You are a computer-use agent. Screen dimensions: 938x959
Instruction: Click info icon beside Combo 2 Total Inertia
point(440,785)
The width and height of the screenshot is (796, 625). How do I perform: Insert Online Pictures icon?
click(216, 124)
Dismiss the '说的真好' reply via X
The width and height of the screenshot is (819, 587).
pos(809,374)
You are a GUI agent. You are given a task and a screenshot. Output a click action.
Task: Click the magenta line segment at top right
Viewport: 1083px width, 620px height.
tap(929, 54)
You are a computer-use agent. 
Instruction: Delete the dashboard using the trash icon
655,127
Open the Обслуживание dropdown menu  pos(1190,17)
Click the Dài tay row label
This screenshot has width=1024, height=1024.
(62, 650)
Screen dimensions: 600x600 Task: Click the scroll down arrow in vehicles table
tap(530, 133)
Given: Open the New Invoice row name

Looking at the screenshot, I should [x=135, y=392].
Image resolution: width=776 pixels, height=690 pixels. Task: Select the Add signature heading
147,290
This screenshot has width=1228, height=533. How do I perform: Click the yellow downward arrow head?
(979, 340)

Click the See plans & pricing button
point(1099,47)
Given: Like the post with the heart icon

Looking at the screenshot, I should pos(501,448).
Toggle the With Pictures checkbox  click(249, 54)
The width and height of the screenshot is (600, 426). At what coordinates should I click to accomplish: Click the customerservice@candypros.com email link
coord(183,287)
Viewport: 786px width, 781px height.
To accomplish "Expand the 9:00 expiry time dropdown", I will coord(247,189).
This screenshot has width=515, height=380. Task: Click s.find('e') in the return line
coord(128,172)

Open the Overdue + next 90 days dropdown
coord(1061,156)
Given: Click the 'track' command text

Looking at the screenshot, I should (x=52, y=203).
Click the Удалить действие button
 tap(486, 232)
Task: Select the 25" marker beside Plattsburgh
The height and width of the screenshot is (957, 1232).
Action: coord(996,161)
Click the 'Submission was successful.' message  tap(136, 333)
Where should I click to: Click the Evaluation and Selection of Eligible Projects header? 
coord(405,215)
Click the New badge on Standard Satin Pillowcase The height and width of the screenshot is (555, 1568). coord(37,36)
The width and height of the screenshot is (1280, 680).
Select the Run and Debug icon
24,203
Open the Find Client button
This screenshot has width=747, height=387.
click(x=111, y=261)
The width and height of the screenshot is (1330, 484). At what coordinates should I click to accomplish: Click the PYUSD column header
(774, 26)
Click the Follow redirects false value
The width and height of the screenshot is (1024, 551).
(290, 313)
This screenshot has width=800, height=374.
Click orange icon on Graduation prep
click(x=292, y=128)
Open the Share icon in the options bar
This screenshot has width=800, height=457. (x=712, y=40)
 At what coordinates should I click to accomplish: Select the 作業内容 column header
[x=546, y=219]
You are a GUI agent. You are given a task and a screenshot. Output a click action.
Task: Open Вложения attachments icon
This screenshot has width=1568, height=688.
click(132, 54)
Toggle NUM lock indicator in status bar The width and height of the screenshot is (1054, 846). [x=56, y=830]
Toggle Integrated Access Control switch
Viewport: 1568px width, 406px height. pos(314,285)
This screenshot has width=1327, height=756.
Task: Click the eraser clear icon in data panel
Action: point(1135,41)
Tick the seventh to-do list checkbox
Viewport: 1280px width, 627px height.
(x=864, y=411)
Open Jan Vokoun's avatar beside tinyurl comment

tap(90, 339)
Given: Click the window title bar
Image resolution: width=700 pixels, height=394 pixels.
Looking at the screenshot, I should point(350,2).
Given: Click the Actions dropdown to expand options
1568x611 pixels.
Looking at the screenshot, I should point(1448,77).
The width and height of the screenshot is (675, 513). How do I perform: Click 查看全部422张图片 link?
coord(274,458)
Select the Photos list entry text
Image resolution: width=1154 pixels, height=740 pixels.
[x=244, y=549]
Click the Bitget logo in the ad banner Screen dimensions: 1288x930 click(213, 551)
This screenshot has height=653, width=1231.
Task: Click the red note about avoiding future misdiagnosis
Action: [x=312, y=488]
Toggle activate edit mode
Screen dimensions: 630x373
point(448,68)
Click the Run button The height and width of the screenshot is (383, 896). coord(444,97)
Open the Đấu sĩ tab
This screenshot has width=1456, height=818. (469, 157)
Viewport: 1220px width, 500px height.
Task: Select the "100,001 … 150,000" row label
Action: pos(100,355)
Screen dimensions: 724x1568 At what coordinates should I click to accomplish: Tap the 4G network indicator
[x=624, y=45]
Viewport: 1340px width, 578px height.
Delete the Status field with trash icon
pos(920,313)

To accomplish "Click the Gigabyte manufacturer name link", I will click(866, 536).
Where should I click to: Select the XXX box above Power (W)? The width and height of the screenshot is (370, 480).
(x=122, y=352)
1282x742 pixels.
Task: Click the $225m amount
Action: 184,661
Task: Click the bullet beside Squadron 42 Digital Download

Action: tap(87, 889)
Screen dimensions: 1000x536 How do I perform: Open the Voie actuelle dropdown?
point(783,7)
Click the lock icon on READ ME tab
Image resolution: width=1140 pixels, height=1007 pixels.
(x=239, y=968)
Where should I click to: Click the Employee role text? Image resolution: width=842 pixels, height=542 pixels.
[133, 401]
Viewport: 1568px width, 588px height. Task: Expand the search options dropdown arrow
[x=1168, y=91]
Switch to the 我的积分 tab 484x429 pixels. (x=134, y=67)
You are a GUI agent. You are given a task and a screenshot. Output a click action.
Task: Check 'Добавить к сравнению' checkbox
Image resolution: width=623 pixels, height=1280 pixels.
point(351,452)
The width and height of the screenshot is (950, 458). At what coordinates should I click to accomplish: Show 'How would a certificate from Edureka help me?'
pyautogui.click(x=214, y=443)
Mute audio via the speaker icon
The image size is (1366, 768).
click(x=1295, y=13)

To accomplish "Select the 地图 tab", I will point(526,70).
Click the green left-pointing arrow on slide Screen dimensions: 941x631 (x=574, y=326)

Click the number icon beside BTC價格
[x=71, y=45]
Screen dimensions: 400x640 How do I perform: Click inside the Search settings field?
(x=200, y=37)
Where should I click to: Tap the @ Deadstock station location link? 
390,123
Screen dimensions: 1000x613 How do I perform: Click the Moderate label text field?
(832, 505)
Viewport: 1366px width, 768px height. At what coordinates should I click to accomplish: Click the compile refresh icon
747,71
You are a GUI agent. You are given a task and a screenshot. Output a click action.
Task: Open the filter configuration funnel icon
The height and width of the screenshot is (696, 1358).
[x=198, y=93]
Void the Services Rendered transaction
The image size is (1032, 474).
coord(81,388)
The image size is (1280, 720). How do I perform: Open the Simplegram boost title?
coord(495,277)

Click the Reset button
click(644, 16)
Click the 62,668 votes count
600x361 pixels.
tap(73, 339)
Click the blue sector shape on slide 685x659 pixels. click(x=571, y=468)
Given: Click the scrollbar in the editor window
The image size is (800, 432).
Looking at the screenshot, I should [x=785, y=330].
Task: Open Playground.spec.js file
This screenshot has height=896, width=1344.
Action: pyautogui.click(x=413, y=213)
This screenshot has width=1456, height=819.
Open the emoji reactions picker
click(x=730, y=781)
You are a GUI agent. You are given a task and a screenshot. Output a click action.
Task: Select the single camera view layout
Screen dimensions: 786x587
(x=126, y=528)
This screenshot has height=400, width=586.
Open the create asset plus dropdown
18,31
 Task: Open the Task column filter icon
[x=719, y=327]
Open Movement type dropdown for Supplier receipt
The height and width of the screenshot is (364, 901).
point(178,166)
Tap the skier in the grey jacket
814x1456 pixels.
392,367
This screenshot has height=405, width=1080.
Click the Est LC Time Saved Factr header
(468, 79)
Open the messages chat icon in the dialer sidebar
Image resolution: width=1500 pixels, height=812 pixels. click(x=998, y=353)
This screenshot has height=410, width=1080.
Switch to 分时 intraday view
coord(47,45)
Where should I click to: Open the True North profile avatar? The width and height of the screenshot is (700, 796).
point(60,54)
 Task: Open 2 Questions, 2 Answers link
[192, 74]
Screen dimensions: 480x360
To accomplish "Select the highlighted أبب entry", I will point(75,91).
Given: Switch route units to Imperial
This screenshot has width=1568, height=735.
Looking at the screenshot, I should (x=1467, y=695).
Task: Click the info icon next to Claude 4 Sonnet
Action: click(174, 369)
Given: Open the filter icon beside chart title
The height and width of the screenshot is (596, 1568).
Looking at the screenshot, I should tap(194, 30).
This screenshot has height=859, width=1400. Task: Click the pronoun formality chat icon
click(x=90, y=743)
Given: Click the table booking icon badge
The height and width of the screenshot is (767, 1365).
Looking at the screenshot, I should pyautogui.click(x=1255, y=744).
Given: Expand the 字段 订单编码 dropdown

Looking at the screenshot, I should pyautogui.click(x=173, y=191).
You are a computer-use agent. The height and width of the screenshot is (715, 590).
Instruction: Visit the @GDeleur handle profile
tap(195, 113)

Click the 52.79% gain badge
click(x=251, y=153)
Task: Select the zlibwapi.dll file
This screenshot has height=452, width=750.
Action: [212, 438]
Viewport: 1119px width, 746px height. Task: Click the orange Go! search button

======

**Task directions**
Look above for the line with "Instruction: Delete the" and the line with "Click the 'Submission", and reproduce exactly those two lines plus every line between, nothing more.

**Response for this exercise**
Instruction: Delete the dashboard using the trash icon
655,127
Open the Обслуживание dropdown menu  pos(1190,17)
Click the Dài tay row label
This screenshot has width=1024, height=1024.
(62, 650)
Screen dimensions: 600x600 Task: Click the scroll down arrow in vehicles table
tap(530, 133)
Given: Open the New Invoice row name

Looking at the screenshot, I should [x=135, y=392].
Image resolution: width=776 pixels, height=690 pixels. Task: Select the Add signature heading
147,290
This screenshot has width=1228, height=533. How do I perform: Click the yellow downward arrow head?
(979, 340)

Click the See plans & pricing button
point(1099,47)
Given: Like the post with the heart icon

Looking at the screenshot, I should pos(501,448).
Toggle the With Pictures checkbox  click(249, 54)
The width and height of the screenshot is (600, 426). At what coordinates should I click to accomplish: Click the customerservice@candypros.com email link
coord(183,287)
Viewport: 786px width, 781px height.
To accomplish "Expand the 9:00 expiry time dropdown", I will coord(247,189).
This screenshot has width=515, height=380. Task: Click s.find('e') in the return line
coord(128,172)

Open the Overdue + next 90 days dropdown
coord(1061,156)
Given: Click the 'track' command text

Looking at the screenshot, I should (x=52, y=203).
Click the Удалить действие button
 tap(486, 232)
Task: Select the 25" marker beside Plattsburgh
The height and width of the screenshot is (957, 1232).
Action: coord(996,161)
Click the 'Submission was successful.' message  tap(136, 333)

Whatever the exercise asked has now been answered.